Most U.S. foreign aid is credit to be spent with U.S. defense manufacturers. In other words, "foreign aid" is a way to hand out U.S. hardware to allies or those for whom it's an effective bribe. The best example of this is Egypt, which has enjoyed ~$3B annually in U.S. gear as the payoff for making and keeping peace with Israel since the Yom Kippur war in 1973.
I don't really consider money going from my pocket, to Egypt, then to the US military industrial complex as "staying in the US." My taxes should go to things that benefit me and other regular citizens, not war profiteers.
You definitely should question it.

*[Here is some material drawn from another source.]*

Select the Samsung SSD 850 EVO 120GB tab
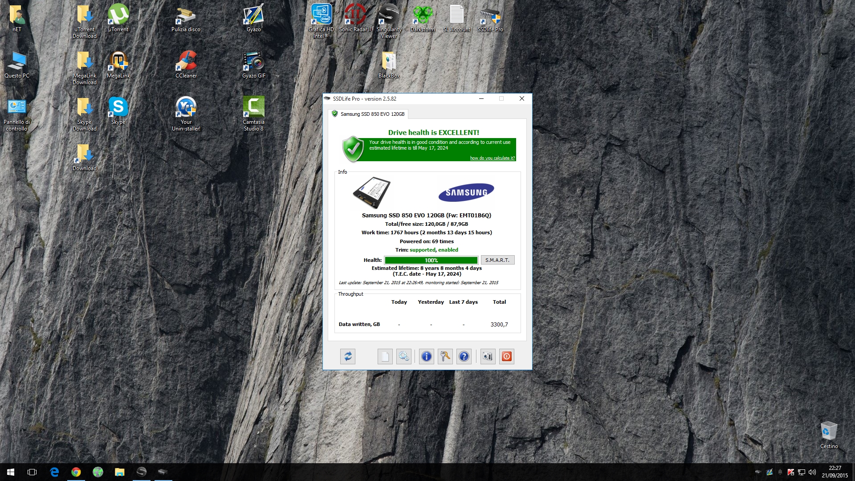Image resolution: width=855 pixels, height=481 pixels. pos(368,114)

The US had the highest foreign aid budget in the world but little to show for it.
If you are an effective altruist and want foreign aid to benefit the world, you should be concerned that it's funnelled to defence contractors instead.
If you just think the US wastes too much money on it's military you should be concerned that they are sneaking more money to defence contractors under the guise of humanitarianism.
US citizens enjoy a lot of wealth that was extracted (sometimes very violently) from the rest of the world, and you could make the argument that maybe the US citizens should give something back to the people whose exploitation they enjoy.
But in this case "foreign aid" seems to mean mostly "weapons for dictators", so it doesn't look like a constructive use of the funds.
And how much of that $300 billion is actually just serving intelligence goals?